• [PROBLEM TO SOLVE]:
Give again, word for word, each line below starting at the one that contains "The height and" and ending at the one that contains "Task: Disable the".

• [EXTRACTED INFORMATION]:
=== Begin Enclosure ===

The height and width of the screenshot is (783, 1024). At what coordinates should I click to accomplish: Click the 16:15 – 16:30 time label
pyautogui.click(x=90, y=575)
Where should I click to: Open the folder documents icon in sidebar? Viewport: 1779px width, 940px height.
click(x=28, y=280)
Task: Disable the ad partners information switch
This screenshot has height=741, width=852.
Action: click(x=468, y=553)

=== End Enclosure ===
=== Begin Enclosure ===

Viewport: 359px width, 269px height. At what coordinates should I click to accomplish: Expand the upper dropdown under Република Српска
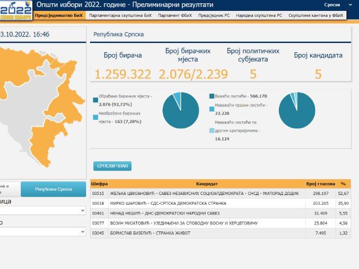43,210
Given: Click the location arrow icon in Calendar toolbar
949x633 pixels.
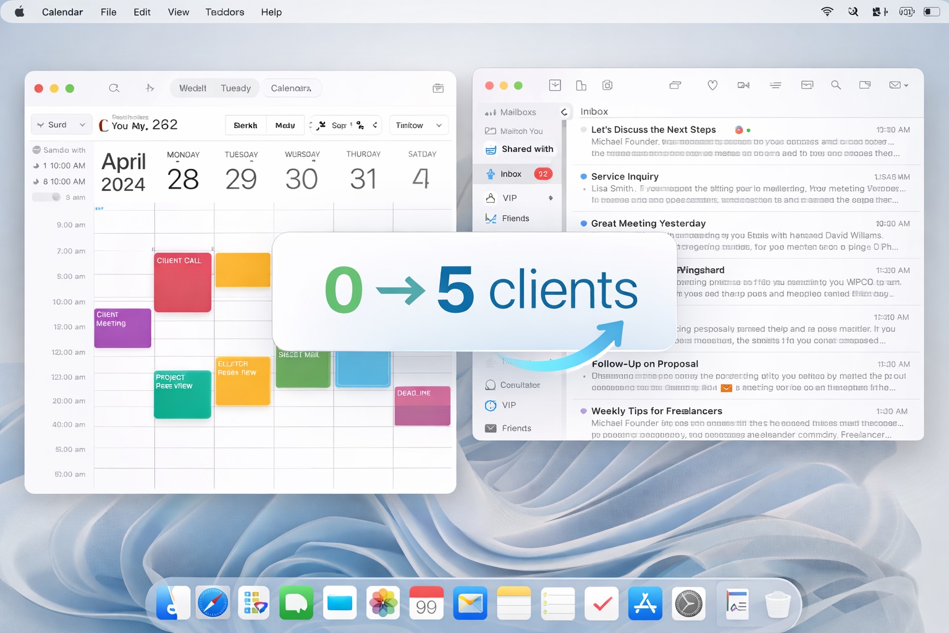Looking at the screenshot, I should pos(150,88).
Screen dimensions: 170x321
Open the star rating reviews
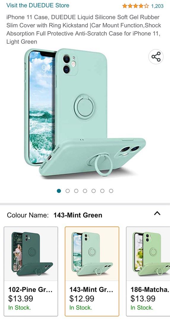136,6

=== End Enclosure ===

• [REPLY TO THE TASK]:
The height and width of the screenshot is (783, 1024). At what coordinates should I click to accomplish: Click the 16:15 – 16:30 time label
pyautogui.click(x=90, y=575)
Where should I click to: Open the folder documents icon in sidebar? Viewport: 1779px width, 940px height.
click(x=28, y=280)
Task: Disable the ad partners information switch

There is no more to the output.